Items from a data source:
———
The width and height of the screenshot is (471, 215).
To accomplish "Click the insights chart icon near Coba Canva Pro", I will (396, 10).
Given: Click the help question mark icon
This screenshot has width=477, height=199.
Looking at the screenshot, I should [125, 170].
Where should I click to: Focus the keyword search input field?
———
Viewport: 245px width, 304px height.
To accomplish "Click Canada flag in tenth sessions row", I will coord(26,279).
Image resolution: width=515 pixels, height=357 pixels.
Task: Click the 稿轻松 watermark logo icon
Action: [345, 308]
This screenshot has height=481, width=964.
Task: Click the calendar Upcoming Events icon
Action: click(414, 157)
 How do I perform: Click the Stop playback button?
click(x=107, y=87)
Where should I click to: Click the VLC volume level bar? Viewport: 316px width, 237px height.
———
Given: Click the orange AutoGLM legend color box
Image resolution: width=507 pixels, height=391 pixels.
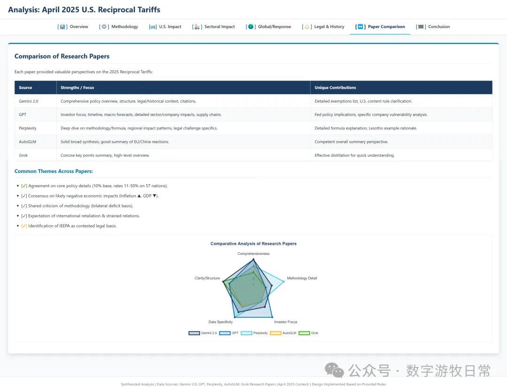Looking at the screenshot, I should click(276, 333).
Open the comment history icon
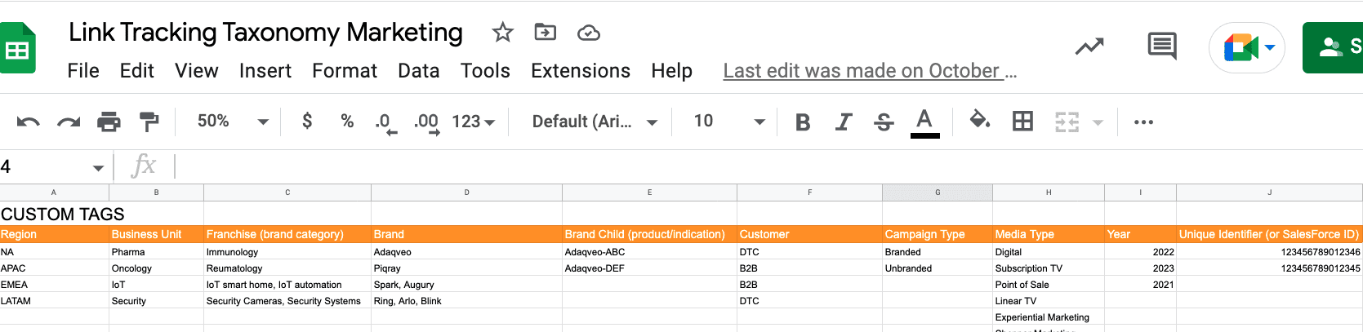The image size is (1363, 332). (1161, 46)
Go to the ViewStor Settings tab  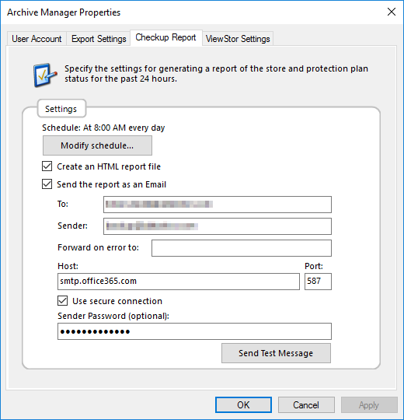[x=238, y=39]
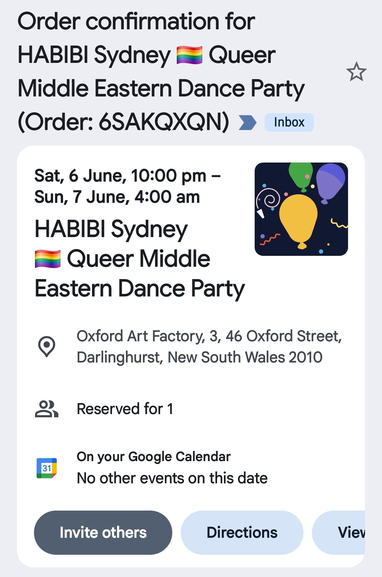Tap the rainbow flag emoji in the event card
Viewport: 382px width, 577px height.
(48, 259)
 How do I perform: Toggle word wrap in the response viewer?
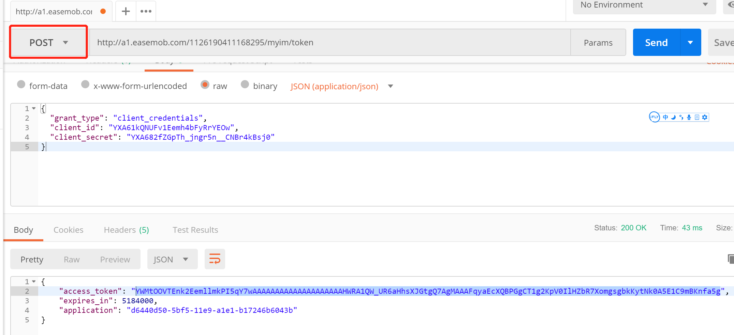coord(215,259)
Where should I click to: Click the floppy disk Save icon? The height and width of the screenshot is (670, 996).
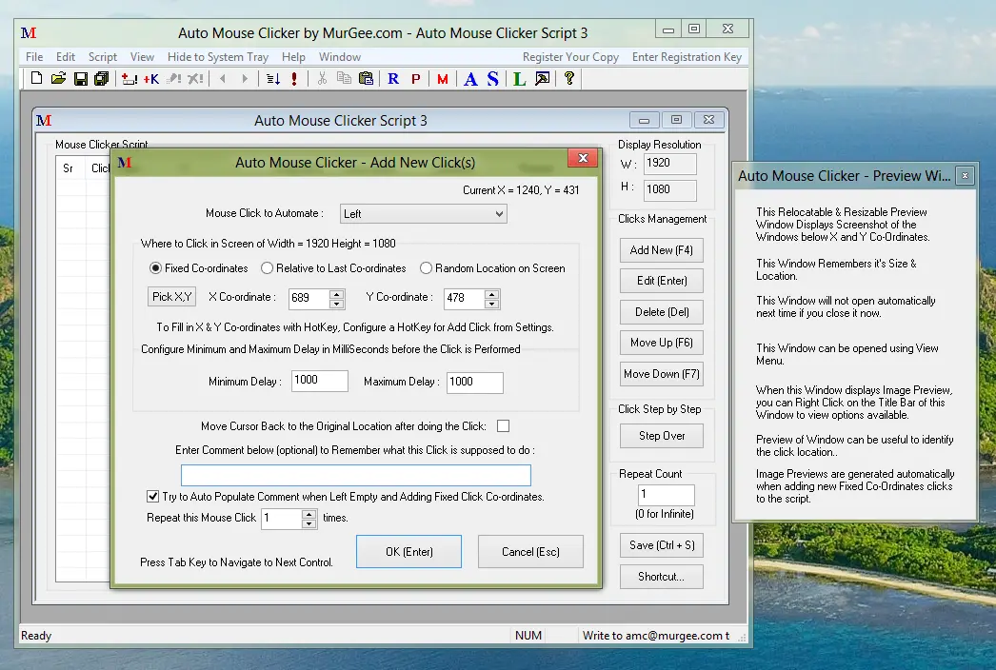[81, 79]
———
**EXERCISE**.
Using the records above, copy each line that contains "Given".

**RESPONSE TO THE EXERCISE**.
Given: Click the help question mark icon
Given: Click the orange AutoGLM legend color box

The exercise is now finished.